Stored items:

-----

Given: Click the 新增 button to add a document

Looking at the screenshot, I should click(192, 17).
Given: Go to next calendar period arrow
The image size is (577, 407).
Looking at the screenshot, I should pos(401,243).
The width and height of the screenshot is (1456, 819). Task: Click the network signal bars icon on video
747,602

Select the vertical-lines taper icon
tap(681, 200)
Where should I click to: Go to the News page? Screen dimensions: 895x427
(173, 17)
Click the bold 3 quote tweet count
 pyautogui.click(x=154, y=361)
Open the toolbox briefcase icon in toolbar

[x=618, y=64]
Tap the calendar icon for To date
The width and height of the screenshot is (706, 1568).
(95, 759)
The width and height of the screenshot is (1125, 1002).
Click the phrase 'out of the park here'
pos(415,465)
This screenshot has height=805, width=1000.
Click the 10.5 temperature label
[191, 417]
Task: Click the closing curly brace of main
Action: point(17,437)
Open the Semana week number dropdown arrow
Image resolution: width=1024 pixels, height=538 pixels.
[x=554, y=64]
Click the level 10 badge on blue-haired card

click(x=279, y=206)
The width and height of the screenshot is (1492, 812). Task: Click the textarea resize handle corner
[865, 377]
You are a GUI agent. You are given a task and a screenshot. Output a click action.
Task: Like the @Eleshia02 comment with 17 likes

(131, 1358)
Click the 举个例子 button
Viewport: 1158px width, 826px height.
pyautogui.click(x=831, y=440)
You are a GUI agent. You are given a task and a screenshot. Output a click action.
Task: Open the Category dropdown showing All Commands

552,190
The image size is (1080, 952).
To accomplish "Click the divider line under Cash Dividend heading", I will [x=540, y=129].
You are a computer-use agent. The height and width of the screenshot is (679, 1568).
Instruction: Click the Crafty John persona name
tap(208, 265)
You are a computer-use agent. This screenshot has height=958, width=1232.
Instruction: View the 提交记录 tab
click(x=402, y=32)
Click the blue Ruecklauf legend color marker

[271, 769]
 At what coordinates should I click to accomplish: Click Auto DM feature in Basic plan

-----

◆ WHAT THIS TASK INVOLVES:
Output these and nothing else: the lines from the one holding "You are a computer-use agent. The" through the final line of the entries above, exactly as they appear.

◆ OUTPUT OF THE EXERCISE:
You are a computer-use agent. The height and width of the screenshot is (679, 1568).
Instruction: Click the Crafty John persona name
tap(208, 265)
You are a computer-use agent. This screenshot has height=958, width=1232.
Instruction: View the 提交记录 tab
click(x=402, y=32)
Click the blue Ruecklauf legend color marker

[271, 769]
 At what coordinates should I click to accomplish: Click Auto DM feature in Basic plan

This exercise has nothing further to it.